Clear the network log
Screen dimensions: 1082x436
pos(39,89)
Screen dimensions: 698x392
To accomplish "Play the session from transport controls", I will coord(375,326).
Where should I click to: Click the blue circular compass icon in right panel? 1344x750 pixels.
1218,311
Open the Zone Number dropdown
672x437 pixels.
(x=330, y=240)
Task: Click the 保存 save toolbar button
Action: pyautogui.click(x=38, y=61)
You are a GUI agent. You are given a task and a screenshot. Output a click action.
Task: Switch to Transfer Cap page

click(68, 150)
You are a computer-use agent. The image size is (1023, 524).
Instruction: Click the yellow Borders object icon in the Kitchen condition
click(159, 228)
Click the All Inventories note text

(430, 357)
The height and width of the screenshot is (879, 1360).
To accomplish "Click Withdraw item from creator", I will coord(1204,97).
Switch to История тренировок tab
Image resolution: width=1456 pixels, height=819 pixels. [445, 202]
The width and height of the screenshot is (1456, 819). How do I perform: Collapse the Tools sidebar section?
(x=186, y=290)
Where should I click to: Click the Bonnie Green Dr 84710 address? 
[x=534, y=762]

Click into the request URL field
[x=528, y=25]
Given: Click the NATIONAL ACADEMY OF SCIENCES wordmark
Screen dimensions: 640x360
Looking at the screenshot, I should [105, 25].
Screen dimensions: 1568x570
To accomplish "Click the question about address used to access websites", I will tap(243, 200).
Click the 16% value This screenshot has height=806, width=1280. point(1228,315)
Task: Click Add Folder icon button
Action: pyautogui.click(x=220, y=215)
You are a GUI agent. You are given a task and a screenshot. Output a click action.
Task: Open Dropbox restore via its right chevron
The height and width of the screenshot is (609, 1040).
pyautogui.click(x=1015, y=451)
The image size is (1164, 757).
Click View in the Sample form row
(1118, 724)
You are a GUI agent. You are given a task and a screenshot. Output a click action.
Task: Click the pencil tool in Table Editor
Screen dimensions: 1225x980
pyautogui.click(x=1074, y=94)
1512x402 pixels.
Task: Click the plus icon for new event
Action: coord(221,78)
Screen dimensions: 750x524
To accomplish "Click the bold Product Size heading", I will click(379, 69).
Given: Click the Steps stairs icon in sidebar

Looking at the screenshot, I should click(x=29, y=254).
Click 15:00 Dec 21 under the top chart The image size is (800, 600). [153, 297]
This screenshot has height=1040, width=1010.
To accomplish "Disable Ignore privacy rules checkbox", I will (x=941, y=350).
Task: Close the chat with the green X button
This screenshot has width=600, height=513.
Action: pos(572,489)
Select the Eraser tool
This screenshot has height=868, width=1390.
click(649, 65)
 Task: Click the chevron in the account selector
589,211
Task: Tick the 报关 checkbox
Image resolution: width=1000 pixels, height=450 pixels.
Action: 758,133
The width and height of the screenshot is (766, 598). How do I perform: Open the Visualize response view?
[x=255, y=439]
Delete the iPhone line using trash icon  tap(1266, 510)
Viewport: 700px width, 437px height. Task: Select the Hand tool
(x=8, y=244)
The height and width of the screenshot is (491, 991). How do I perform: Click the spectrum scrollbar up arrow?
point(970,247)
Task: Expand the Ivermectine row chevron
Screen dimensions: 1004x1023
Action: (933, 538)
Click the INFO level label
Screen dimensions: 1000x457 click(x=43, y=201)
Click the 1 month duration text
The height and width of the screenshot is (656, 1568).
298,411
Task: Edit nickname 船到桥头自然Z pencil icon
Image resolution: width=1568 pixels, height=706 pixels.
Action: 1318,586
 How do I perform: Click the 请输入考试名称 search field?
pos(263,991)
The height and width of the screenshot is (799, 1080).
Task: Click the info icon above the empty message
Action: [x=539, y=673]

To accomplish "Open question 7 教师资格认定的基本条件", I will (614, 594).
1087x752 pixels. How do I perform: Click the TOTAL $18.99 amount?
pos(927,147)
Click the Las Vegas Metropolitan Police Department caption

* * * * * * *

[TASK DETAILS]:
Retype every entry exactly as it stands.

[ANSWER FOR THIS EXERCISE]:
Clear the network log
Screen dimensions: 1082x436
pos(39,89)
Screen dimensions: 698x392
To accomplish "Play the session from transport controls", I will coord(375,326).
Where should I click to: Click the blue circular compass icon in right panel? 1344x750 pixels.
1218,311
Open the Zone Number dropdown
672x437 pixels.
(x=330, y=240)
Task: Click the 保存 save toolbar button
Action: pyautogui.click(x=38, y=61)
You are a GUI agent. You are given a task and a screenshot. Output a click action.
Task: Switch to Transfer Cap page

click(68, 150)
You are a computer-use agent. The image size is (1023, 524).
Instruction: Click the yellow Borders object icon in the Kitchen condition
click(159, 228)
Click the All Inventories note text

(430, 357)
The height and width of the screenshot is (879, 1360).
To accomplish "Click Withdraw item from creator", I will coord(1204,97).
Switch to История тренировок tab
Image resolution: width=1456 pixels, height=819 pixels. [445, 202]
The width and height of the screenshot is (1456, 819). How do I perform: Collapse the Tools sidebar section?
(x=186, y=290)
Where should I click to: Click the Bonnie Green Dr 84710 address? 
[x=534, y=762]

Click into the request URL field
[x=528, y=25]
Given: Click the NATIONAL ACADEMY OF SCIENCES wordmark
Screen dimensions: 640x360
Looking at the screenshot, I should [105, 25].
Screen dimensions: 1568x570
To accomplish "Click the question about address used to access websites", I will tap(243, 200).
Click the 16% value This screenshot has height=806, width=1280. point(1228,315)
Task: Click Add Folder icon button
Action: pyautogui.click(x=220, y=215)
You are a GUI agent. You are given a task and a screenshot. Output a click action.
Task: Open Dropbox restore via its right chevron
The height and width of the screenshot is (609, 1040).
pyautogui.click(x=1015, y=451)
The image size is (1164, 757).
Click View in the Sample form row
(1118, 724)
You are a GUI agent. You are given a task and a screenshot. Output a click action.
Task: Click the pencil tool in Table Editor
Screen dimensions: 1225x980
pyautogui.click(x=1074, y=94)
1512x402 pixels.
Task: Click the plus icon for new event
Action: coord(221,78)
Screen dimensions: 750x524
To accomplish "Click the bold Product Size heading", I will click(379, 69).
Given: Click the Steps stairs icon in sidebar

Looking at the screenshot, I should click(x=29, y=254).
Click 15:00 Dec 21 under the top chart The image size is (800, 600). [153, 297]
This screenshot has height=1040, width=1010.
To accomplish "Disable Ignore privacy rules checkbox", I will (x=941, y=350).
Task: Close the chat with the green X button
This screenshot has width=600, height=513.
Action: pos(572,489)
Select the Eraser tool
This screenshot has height=868, width=1390.
click(649, 65)
 Task: Click the chevron in the account selector
589,211
Task: Tick the 报关 checkbox
Image resolution: width=1000 pixels, height=450 pixels.
Action: 758,133
The width and height of the screenshot is (766, 598). How do I perform: Open the Visualize response view?
[x=255, y=439]
Delete the iPhone line using trash icon  tap(1266, 510)
Viewport: 700px width, 437px height. Task: Select the Hand tool
(x=8, y=244)
The height and width of the screenshot is (491, 991). How do I perform: Click the spectrum scrollbar up arrow?
point(970,247)
Task: Expand the Ivermectine row chevron
Screen dimensions: 1004x1023
Action: (933, 538)
Click the INFO level label
Screen dimensions: 1000x457 click(x=43, y=201)
Click the 1 month duration text
The height and width of the screenshot is (656, 1568).
298,411
Task: Edit nickname 船到桥头自然Z pencil icon
Image resolution: width=1568 pixels, height=706 pixels.
Action: 1318,586
 How do I perform: Click the 请输入考试名称 search field?
pos(263,991)
The height and width of the screenshot is (799, 1080).
Task: Click the info icon above the empty message
Action: [x=539, y=673]

To accomplish "Open question 7 教师资格认定的基本条件", I will (614, 594).
1087x752 pixels. How do I perform: Click the TOTAL $18.99 amount?
pos(927,147)
Click the Las Vegas Metropolitan Police Department caption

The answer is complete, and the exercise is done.